One of the more common issues in post-stroke recovery is dysphagia, which is difficulty in swallowing during meals. Dysphagia can affect as many as 65% of stroke patients. If this problem is not identified and dealt with, it can cause poor nutrition, illness and slow recovery.

Fortunately, dysphagia is entirely manageable with an appropriate treatment plan with your doctor and speech language pathologist.


Aspiration Problems

One of the serious risks of dysphagia is that the stroke patient can aspirate, or inhale, her food and drink. This is caused when the material the patient swallows goes into the lungs and airways. This can cause pneumonia. In healthy people, aspiration will cause you to cause violent to expel the food or drink. But after a stroke, the patient may have reduced sensations in the throat. Also, food and liquid can go into the lungs without the stroke survivor even knowing it. This is referred to as silent aspiration.

Dysphagia Management – Swallow Testing

A speech language pathologist can be a great help in managing this problem.

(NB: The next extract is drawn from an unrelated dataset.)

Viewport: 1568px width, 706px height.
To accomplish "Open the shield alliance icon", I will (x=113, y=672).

She is trained to test swallowing function:

  • She will work with you at the bedside, and will evaluate how well the mouth muscles move.
  • Then, she will ask questions to determine if the patient can remember some of the skills needed to prevent aspiration of food.
  • She also may listen to the voice of the stroke patient to get an idea how well the voicebox is performing.
  • She may give the patient drink and food to swallow to assess the problem further.

Other medical professionals will work with the patient to ensure that someone with dysphagia is able to get enough good nutrition every day with their meals. If not, the patient can be tube fed until the problem is better under control.

Treatment Plans for Dysphagia

There are many plans and tips that the stroke patient can use to minimize swallowing problems. For example:

  • Turning the head to the side to give better protection of the airway.
  • Taking very small sips of liquid so not of it gets into the airway. Lack of tongue control is common in some stroke patients.
  • The speech language pathologist may advise that the stroke patient change what they eat and drink.
  • Thin liquids, such as regular water, can be difficult to swallow for the patient because they move very quickly in the mouth. So, some survivors will be given thickened liquids that are safer to swallow. Some stroke products can help a great deal with swallowing liquids safely, such as the Wonder-Flo Cup, and the Wedge Cup.

Generally, the stroke survivor can help to prevent problems with swallowing food and drink by sitting up straight when they eat and drink. Taking small sips and bites can help as well. And after the meal, the patient should be sure that all food is out of the mouth and has been swallowed.

Dysphagia can be a real challenge for some stroke survivors, but with proper planning with your medical team and following some basic safety tips, you will be able to easily manage the condition.